>>>>
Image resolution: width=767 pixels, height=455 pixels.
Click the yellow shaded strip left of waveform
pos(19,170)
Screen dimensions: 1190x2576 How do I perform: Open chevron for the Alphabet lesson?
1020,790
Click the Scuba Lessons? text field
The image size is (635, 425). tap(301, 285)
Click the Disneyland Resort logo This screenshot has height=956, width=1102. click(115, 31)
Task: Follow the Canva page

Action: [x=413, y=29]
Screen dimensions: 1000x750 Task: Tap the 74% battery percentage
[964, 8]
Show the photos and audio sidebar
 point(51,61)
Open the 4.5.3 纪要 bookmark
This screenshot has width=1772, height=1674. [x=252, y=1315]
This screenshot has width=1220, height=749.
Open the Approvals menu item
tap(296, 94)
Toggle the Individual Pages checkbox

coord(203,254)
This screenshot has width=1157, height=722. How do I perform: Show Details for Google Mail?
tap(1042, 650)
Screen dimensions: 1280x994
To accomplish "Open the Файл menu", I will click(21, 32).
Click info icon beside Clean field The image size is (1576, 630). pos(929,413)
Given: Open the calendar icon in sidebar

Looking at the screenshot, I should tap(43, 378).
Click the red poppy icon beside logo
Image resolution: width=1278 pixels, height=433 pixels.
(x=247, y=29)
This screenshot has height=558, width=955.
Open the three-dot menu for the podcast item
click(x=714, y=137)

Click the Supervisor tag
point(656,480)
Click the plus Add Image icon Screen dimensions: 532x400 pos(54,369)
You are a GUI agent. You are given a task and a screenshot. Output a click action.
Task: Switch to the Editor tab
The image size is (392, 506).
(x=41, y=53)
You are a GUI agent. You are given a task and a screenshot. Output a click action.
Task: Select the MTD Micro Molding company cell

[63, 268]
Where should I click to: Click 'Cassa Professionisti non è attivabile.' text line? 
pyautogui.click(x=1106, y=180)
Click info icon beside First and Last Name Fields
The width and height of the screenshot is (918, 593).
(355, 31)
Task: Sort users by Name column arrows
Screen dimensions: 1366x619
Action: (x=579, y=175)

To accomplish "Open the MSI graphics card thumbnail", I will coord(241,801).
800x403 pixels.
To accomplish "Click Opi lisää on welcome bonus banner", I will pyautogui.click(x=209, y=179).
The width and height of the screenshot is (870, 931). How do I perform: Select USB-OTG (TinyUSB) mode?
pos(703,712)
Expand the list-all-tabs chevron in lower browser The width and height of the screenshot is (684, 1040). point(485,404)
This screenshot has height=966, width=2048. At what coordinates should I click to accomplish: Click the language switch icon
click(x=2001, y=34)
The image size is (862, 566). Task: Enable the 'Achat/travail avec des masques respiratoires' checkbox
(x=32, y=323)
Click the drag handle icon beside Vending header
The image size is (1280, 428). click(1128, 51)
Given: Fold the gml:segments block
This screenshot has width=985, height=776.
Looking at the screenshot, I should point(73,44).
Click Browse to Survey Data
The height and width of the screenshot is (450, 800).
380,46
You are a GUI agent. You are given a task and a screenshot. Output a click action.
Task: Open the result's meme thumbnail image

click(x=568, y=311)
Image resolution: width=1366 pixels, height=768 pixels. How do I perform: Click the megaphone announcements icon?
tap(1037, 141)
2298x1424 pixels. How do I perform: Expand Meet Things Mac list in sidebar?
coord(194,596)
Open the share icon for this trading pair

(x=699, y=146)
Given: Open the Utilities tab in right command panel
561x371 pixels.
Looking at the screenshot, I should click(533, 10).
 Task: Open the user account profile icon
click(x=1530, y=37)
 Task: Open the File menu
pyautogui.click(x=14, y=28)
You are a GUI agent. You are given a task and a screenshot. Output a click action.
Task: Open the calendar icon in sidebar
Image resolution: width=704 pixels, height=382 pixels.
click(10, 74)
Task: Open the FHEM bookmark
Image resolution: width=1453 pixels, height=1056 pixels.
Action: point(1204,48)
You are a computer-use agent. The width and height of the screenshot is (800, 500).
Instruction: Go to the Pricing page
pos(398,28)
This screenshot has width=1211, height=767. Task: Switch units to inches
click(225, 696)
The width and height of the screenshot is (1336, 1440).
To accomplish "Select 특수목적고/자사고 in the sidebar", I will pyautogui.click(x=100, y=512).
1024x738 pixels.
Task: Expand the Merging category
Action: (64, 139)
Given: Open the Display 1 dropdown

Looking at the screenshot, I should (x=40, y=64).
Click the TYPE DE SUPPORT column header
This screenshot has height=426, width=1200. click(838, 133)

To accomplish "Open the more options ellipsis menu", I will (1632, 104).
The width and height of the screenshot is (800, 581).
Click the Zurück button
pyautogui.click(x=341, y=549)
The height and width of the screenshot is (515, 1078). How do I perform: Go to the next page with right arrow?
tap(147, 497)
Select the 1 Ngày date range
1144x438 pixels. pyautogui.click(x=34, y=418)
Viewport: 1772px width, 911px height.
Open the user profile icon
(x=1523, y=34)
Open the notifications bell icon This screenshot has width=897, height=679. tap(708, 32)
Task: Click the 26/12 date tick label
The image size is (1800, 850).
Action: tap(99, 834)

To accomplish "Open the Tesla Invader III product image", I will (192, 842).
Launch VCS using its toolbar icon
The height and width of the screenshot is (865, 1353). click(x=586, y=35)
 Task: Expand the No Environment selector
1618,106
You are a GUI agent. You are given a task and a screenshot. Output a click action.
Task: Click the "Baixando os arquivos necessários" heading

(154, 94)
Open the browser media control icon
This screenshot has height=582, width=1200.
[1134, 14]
<<<<
Reproduce the entries above exactly, but only the lines between the line holding "Screen dimensions: 1190x2576" and the line holding "This screenshot has width=1220, height=749.", inclusive.

#### ANSWER TO THIS EXERCISE:
Screen dimensions: 1190x2576 How do I perform: Open chevron for the Alphabet lesson?
1020,790
Click the Scuba Lessons? text field
The image size is (635, 425). tap(301, 285)
Click the Disneyland Resort logo This screenshot has height=956, width=1102. click(115, 31)
Task: Follow the Canva page

Action: [x=413, y=29]
Screen dimensions: 1000x750 Task: Tap the 74% battery percentage
[964, 8]
Show the photos and audio sidebar
 point(51,61)
Open the 4.5.3 纪要 bookmark
This screenshot has width=1772, height=1674. [x=252, y=1315]
This screenshot has width=1220, height=749.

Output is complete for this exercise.